## WORK TO COMPLETE
Give again the lines from the line with "You are a computer-use" to the last line of the records, exactly and in full. Do not carry over any pictures.

GIVEN ENTRIES below:

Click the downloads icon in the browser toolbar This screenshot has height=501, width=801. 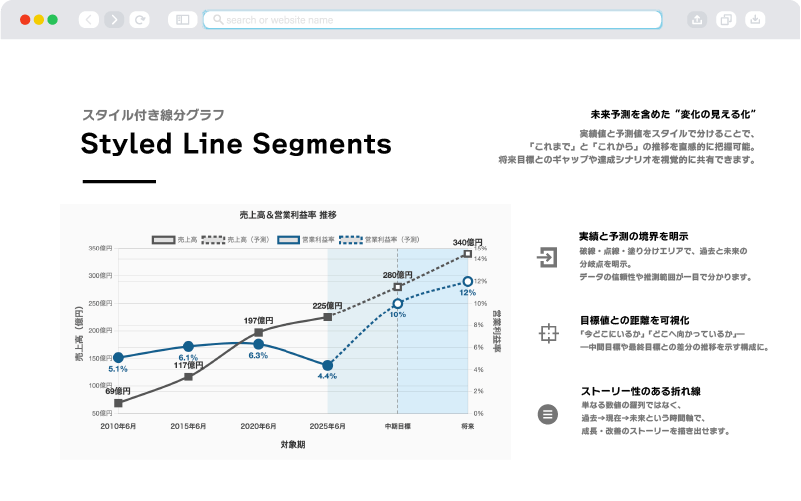pos(755,19)
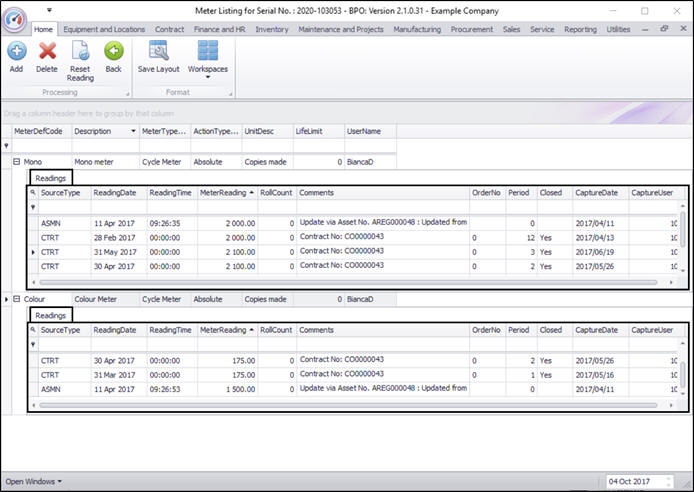Click the BPO application logo icon
Viewport: 694px width, 492px height.
14,21
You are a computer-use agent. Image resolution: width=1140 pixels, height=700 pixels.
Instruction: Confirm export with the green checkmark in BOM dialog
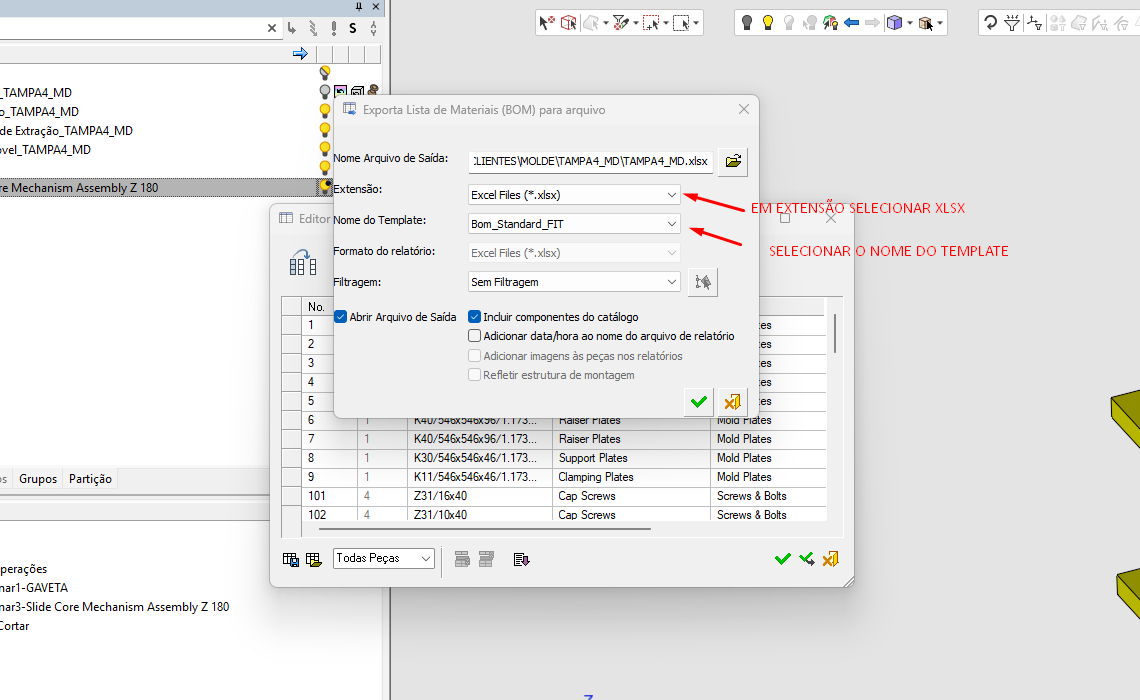(699, 402)
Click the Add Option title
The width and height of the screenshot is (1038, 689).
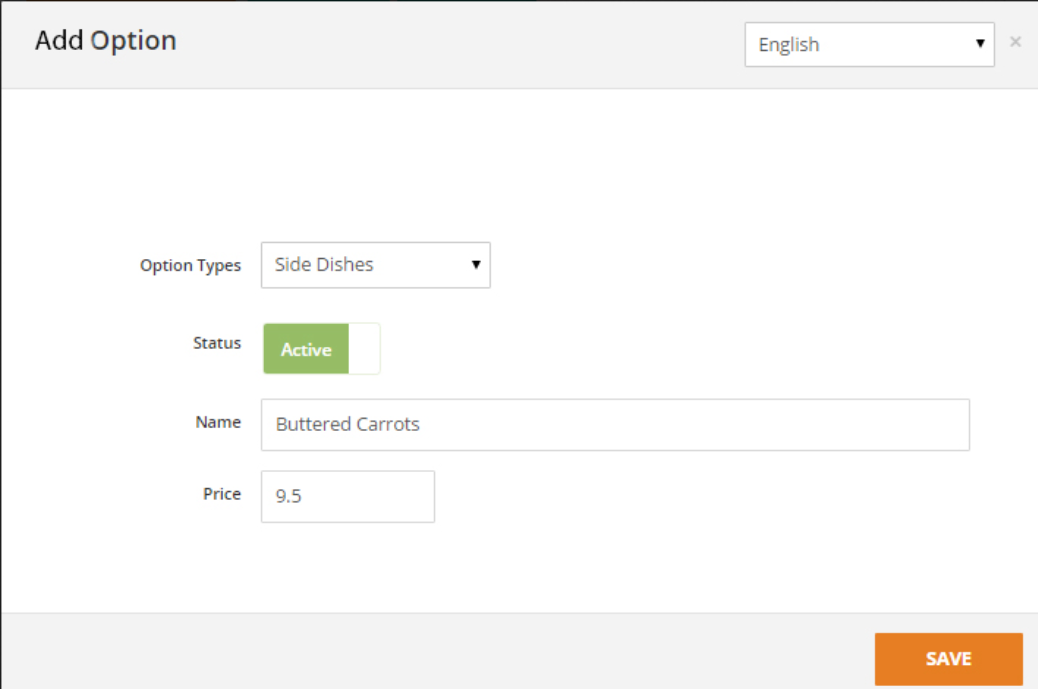[x=105, y=41]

End of GIVEN ENTRIES.

## EXERCISE ANSWER
You are a computer-use agent. Image resolution: width=1140 pixels, height=700 pixels.
Instruction: Confirm export with the green checkmark in BOM dialog
(699, 402)
Click the Add Option title
The width and height of the screenshot is (1038, 689).
[x=105, y=41]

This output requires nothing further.